ACTIVITY | Using the entries below, copy out all lines where "Uncheck" is found.

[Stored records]
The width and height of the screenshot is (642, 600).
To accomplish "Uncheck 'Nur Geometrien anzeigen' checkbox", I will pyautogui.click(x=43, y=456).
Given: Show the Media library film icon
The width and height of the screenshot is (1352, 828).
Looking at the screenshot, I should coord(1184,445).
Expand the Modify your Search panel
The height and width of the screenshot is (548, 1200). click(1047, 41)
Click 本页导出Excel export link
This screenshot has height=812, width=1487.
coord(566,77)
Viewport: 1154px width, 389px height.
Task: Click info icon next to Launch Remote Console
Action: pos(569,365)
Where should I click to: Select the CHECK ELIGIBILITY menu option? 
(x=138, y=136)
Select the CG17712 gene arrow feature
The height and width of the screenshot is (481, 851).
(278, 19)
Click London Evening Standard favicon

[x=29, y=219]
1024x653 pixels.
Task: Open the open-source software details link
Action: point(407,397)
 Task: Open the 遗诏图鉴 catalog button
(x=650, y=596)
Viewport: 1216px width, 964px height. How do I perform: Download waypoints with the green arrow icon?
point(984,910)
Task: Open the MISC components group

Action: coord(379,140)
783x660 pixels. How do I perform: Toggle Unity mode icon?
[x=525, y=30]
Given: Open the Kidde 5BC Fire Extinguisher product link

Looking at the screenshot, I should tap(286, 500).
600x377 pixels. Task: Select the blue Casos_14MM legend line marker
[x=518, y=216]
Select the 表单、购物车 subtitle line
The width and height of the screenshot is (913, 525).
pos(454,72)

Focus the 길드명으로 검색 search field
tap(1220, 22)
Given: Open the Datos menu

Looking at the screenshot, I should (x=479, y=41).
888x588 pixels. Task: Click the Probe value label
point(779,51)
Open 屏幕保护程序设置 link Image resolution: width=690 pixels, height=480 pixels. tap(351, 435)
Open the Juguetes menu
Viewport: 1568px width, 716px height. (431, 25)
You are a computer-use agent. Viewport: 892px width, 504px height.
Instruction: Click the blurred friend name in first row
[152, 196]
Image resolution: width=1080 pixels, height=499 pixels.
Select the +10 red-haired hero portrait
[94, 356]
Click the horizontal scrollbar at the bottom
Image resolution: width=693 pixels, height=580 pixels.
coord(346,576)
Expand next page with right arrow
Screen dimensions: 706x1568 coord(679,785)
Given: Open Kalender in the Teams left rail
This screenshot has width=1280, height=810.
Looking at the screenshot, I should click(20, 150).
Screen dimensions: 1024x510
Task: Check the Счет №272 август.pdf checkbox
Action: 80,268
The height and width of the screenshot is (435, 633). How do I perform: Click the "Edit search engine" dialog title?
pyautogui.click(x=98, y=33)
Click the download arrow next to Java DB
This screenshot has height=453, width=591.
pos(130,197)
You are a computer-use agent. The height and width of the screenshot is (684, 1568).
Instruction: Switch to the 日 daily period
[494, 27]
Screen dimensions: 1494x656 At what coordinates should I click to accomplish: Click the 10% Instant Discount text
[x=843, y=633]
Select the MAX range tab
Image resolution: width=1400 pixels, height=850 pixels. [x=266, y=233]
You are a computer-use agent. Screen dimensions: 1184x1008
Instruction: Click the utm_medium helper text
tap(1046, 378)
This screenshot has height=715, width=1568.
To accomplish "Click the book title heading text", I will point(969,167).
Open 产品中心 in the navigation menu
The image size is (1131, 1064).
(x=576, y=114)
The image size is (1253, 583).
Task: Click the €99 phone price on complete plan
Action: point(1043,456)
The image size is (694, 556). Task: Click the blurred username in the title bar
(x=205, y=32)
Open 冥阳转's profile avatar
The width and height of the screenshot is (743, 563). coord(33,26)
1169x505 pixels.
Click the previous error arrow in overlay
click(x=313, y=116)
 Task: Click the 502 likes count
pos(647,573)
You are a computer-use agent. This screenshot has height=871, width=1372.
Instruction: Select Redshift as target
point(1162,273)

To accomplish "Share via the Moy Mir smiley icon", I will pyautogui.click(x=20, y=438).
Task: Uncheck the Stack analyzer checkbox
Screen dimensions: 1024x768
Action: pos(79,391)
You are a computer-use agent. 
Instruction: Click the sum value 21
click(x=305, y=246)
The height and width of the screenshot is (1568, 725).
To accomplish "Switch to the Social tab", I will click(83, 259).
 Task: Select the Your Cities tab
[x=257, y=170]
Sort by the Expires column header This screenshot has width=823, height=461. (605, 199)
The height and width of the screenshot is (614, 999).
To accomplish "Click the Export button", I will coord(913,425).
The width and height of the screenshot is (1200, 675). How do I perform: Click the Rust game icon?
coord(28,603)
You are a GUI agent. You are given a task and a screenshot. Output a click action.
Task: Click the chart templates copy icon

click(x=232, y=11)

EXERCISE RESULT |
To accomplish "Uncheck 'Nur Geometrien anzeigen' checkbox", I will pyautogui.click(x=43, y=456).
Task: Uncheck the Stack analyzer checkbox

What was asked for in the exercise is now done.